页面摘录
%%

OpenNRE源码结构解读

Chloe Chiu

于 2021-02-23 22:35:40 发布

阅读量843

点赞数 1

分类专栏： NLP 文章标签：自然语言处理深度学习 pytorch

版权声明：本文为博主原创文章，遵循 CC 4.0 BY-SA 版权协议，转载请附上原文出处链接和本声明。

本文链接：https://blog.csdn.net/qq_43496336/article/details/114004712

版权

本文深入解读THUNLP的OpenNRE框架，重点剖析BagRE及其内部组件BagAttention。BagRE使用PCNN编码器，数据加载器处理BagREDataset，通过对sentence的分词、索引、位置编码进行模型输入。BagAttention涉及attention机制，用于计算得分并进行预测。在训练和评估过程中，计算P@N和F1等指标。

摘要由CSDN通过智能技术生成

OpenNRE源码结构解读

THUNLP OpenNRE开源模型代码解读，以BagRE为例。

structure

层次：framework(BagRE) - model(BagAttention) - encoder(PCNN)

framework(BagRE)
- dataLoader = BagRELoader
  - datasest = BagREDataset
    - tokenizer = model.sentence_encoder.tokenize（传入的model的成员的函数对象）
    - 其getitem函数为
      - 见下
- model = BagAttention（传入的参数）
  - sentence_encoder = PCNNEncoder（在实例化时传入的参数）
    - 继承自父类BaseEncoder，其中包含
      - tokenizer = WordTokenizer(vocab=self.token2id)
        
        token2id (dictionary of token->idx mapping)

%%

所给数据

%%

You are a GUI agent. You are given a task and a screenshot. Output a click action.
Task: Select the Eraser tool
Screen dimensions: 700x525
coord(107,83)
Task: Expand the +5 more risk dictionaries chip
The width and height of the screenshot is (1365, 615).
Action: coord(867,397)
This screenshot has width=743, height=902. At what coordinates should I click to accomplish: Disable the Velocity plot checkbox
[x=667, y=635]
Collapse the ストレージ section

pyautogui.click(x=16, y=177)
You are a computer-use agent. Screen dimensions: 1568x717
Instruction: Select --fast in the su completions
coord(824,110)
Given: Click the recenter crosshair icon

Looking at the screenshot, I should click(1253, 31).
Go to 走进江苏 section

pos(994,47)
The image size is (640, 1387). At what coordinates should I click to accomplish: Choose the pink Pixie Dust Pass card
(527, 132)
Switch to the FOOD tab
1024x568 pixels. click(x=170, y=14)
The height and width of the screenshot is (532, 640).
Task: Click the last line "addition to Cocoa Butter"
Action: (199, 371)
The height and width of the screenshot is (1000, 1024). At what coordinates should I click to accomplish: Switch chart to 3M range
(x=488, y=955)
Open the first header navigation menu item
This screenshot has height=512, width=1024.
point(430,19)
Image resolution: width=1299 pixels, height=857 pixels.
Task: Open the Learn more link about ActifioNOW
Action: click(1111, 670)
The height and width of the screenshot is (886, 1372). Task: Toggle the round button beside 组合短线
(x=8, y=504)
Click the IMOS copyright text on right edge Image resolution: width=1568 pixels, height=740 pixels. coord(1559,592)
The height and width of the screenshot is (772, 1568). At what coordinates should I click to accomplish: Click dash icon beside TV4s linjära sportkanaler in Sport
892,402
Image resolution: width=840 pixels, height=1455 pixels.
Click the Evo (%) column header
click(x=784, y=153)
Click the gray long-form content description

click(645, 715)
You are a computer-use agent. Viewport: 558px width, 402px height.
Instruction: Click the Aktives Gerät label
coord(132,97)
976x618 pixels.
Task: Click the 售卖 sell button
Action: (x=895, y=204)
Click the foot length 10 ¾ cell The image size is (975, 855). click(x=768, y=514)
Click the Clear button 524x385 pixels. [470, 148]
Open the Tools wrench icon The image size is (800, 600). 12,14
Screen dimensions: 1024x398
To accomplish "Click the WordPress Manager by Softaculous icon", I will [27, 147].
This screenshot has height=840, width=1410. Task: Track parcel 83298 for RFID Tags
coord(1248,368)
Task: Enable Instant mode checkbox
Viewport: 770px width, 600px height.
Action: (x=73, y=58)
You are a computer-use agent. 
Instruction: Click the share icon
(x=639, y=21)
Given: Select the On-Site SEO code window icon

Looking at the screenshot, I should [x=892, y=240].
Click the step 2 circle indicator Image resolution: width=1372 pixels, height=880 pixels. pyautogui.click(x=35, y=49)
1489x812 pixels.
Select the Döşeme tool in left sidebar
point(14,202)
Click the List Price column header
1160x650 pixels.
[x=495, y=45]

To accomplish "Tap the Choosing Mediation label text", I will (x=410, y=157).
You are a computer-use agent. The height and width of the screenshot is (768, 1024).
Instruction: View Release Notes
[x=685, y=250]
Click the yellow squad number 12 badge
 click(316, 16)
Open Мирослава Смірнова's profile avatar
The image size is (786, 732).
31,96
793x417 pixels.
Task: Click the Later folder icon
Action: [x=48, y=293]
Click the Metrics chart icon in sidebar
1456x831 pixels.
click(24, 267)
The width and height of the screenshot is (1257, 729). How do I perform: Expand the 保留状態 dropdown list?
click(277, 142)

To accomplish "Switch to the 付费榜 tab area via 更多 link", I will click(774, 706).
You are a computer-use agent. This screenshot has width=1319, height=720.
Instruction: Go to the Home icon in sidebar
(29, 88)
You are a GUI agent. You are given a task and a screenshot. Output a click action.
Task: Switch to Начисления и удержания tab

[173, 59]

%%

小练习 1
在这篇页面摘录中，OpenNRE的代码解读是以哪个框架为例展开的？
小练习 2
按照页面摘录的说法，数据加载器是怎样把BagREDataset中的sentence变成模型输入的？请用一到三句话说明。
小练习 3
改写OpenNRE源码解读的页面摘录，从“版权声明：本文为博主原创文章，遵循 CC 4.0”开始，到“中，计算P@N和F1等指标。”结束，并把其中的“数据加载器”替换为“数据载入器”。
这些数据与页面摘录的内容毫无关联。

回答 1
BagRE。

回答 2
数据加载器处理BagREDataset，对sentence进行分词、索引和位置编码，以此作为模型的输入。

回答 3
版权声明：本文为博主原创文章，遵循 CC 4.0 BY-SA 版权协议，转载请附上原文出处链接和本声明。

本文链接：https://blog.csdn.net/qq_43496336/article/details/114004712

版权

本文深入解读THUNLP的OpenNRE框架，重点剖析BagRE及其内部组件BagAttention。BagRE使用PCNN编码器，数据载入器处理BagREDataset，通过对sentence的分词、索引、位置编码进行模型输入。BagAttention涉及attention机制，用于计算得分并进行预测。在训练和评估过程中，计算P@N和F1等指标。